Multilingual Performance
- Gemma 3 supports over 140 languages with improved non-English performance, making it ideal for global applications.
- Qwen 3 handles 100+ languages with solid multilingual instruction-following, though it may underperform in specific languages compared to Gemma.
Reasoning, Coding, and Math
Task/Benchmark | Gemma 3 (12B/27B) | Qwen 3 (14B/30B/32B/235B) |
---|---|---|
Math (AIME’24/25) | 43.3–45.7 | 65.6–85.7 |
GSM8K (grade school) | 71 | 62.6 |
Code Generation | Competitive | Best-in-class |
General Reasoning | Strong | Slightly better |
Commonsense (HellaSwag) | Good | Best |
Multilingual Reasoning | Good | Best (on some tasks) |
Qwen 3 dominates in complex reasoning, math, and programming tasks, while Gemma 3 performs competitively in STEM and structured reasoning.
Agent and Function Calling Capabilities
- Gemma 3 includes native support for function calling and structured outputs, ideal for API integration and automation.
- Qwen 3 goes further with agent capabilities, combining external tool use with dynamic reasoning and stateful interactions.
Deployment and Efficiency
Feature | Gemma 3 | Qwen 3 |
---|---|---|
Single GPU Support | Yes (27B fits on 1 GPU) | Yes (MoE models are efficient) |
Quantization | Yes (all sizes) | Yes (all sizes) |
Cloud Support | Google Cloud, Vertex AI, local | Flexible, open deployment |
Mobile Support | 1B model optimized | Smaller models possible |
License | Google Gemma (restrictive) | Apache 2.0 (permissive) |
Gemma 3 is easy to run even on a single GPU and integrates seamlessly with Google’s ecosystem.
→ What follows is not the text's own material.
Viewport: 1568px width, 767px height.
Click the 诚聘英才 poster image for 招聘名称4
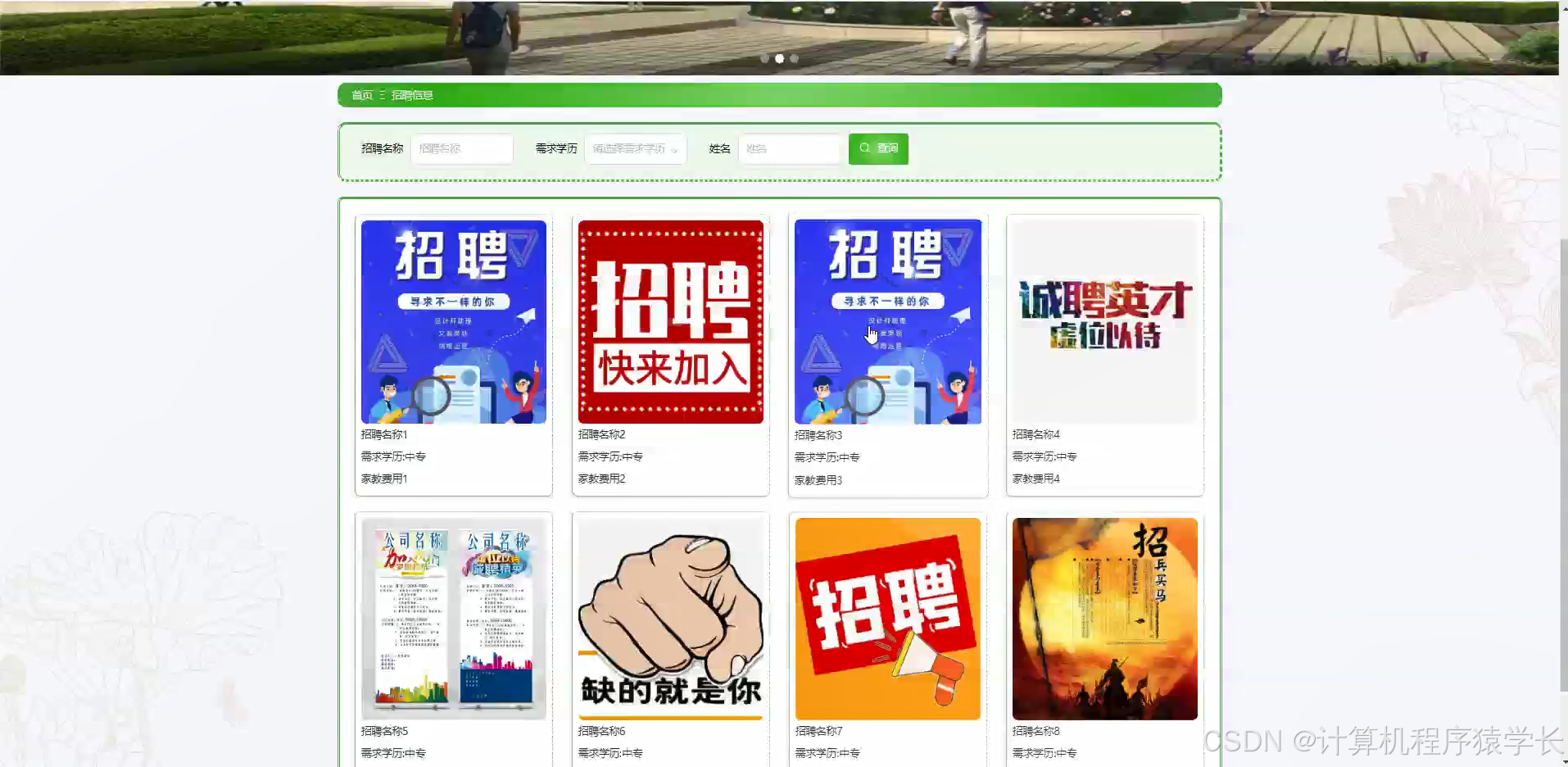[1104, 320]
Qwen 3 is better suited for those needing licensing freedom and large-scale deployment efficiency.
Real-World User Feedback
- Gemma 3 is appreciated for its balanced performance, especially in multilingual and multimodal use cases.
- Qwen 3 receives praise for advanced math, reasoning, and coding, though it may trail Gemma in factual grounding and some language tasks.
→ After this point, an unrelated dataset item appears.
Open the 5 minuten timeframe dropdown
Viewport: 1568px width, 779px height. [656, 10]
Benchmarks and Head-to-Head Results
Qwen 3 excels in:
- Advanced math and code generation
- Agent tasks and dynamic tool use
- Commonsense and multilingual reasoning
Gemma 3 shines in:
- Multimodal applications (vision + text)
- Long-document understanding
- Broad multilingual support
- Structured function calling
Practical Considerations
When to Choose Gemma 3
- You need multimodal capabilities (vision + text).
- You're targeting global language support.
- You want long-context processing on a single GPU.
- You're embedded in the Google Cloud ecosystem.
- You need structured function calling.
When to Choose Qwen 3
- You need top-tier math, code, and reasoning.
- You require agent capabilities and external tool use.
- You prefer open licensing (Apache 2.0).
- You're deploying large-scale models with MoE efficiency.
- You want to adjust the model’s reasoning depth dynamically.
Limitations and Trade-Offs
- Gemma 3 has a more restrictive license, potentially limiting commercial use.
- Qwen 3 lacks multimodal support and sometimes trails in factual or multilingual accuracy.
- Both trail proprietary models like GPT-4o and Gemini 2.5 in certain benchmarks, but lead the open-source field.
Summary Table: Feature Comparison
Feature | Gemma 3 | Qwen 3 |
---|---|---|
Architecture | Decoder-only Transformer | Dense & MoE Transformer |
Max Parameters | 27B | 235B (MoE) |
Vision Support | Yes (except 1B) | No |
Context Length | Up to 128K tokens | Up to 128K tokens |
Multilingual | 140+ languages | 100+ languages |
Math & Coding | Strong (step-based math) | Best-in-class |
Agent Capabilities | Yes | Best-in-class |
Function Calling | Yes | Yes |
License | Google Gemma | Apache 2.0 |
Efficiency | High (single GPU for 27B) | High (MoE for large models) |
Quantization | Yes | Yes |
Conclusion
Choose Gemma 3 if you need a reliable, well-rounded open-source LLM with strong support for vision, multilingual tasks, and general reasoning—particularly in STEM domains.
Choose Qwen 3 if you're building AI agents, doing advanced coding or math, or need the flexibility of open licensing with large-scale deployment options.